# Fascia Stretching



## TH0R (Aug 15, 2007)

Been having a look round on this, everybody knows how to stretch the fascia

of the chest, ie lieing down with db's in hand, but what about other muscles??

ie quads, shoulders, biceps, tri's etc

Is it just pumping the blood into them and holding it for as long as you can, not exactly as good

as the db's with chest

Anyone got any good info or links to good info on this

:beer:

Reps for the best answers


----------



## Rebus (May 22, 2006)

tel3563 said:


> Been having a look round on this, everybody knows how to stretch the fascia
> 
> of the chest, ie lieing down with db's in hand, but what about other muscles??
> 
> ...


Hope the below works when you try to open it, but it should give you some pointers....

http://www.intensemuscle.com/9527-extreme-stretches-courtesy-inhuman-one.html


----------



## All4n (May 30, 2008)

I've tried all the DC stretches a while back and only really felt the chest stretch to be beneficial to shape/growth to be honest. Everything else just felt like a normal stretch which may aid recovery or be used for injuries etc.

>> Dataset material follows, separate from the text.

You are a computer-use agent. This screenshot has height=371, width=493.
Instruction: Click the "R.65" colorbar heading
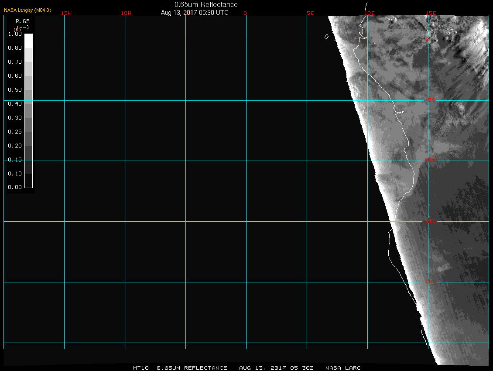(22, 21)
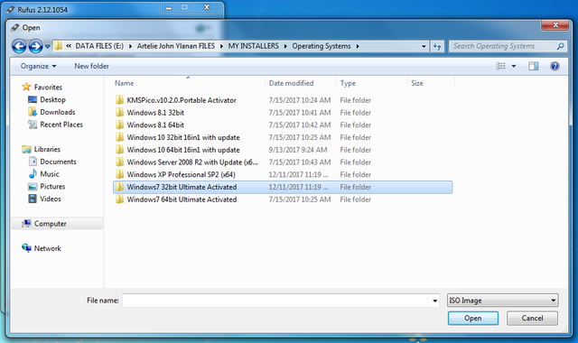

Could incorporate it into exercises tho such as preacher curls but holding the stretch at the bottom i feel may be beneficial if used consistantly over time.


----------



## jjb1 (Jun 28, 2007)

fst 7 style training is for this and for me pec dec is the perfect exercise for fst 7


----------



## 3752 (Jan 7, 2005)

the FST-7 style of training is exactly for this purpose to stretch the muscle fascia from the inside.....


----------



## TH0R (Aug 15, 2007)

Thanks to all for the time to answer:thumbup1:

Regards FST, I already do this for chest and quads, am I right in thinking it stretches

the fascia because of the intense pump you get, ie blood fills the muscle to stretching point.

I remember a few years ago a gym owner and comp Bodybuilder telling me to always

tense the muscle worked after the last set for 30 seconds, I suppose this is in itself stretching the fascia?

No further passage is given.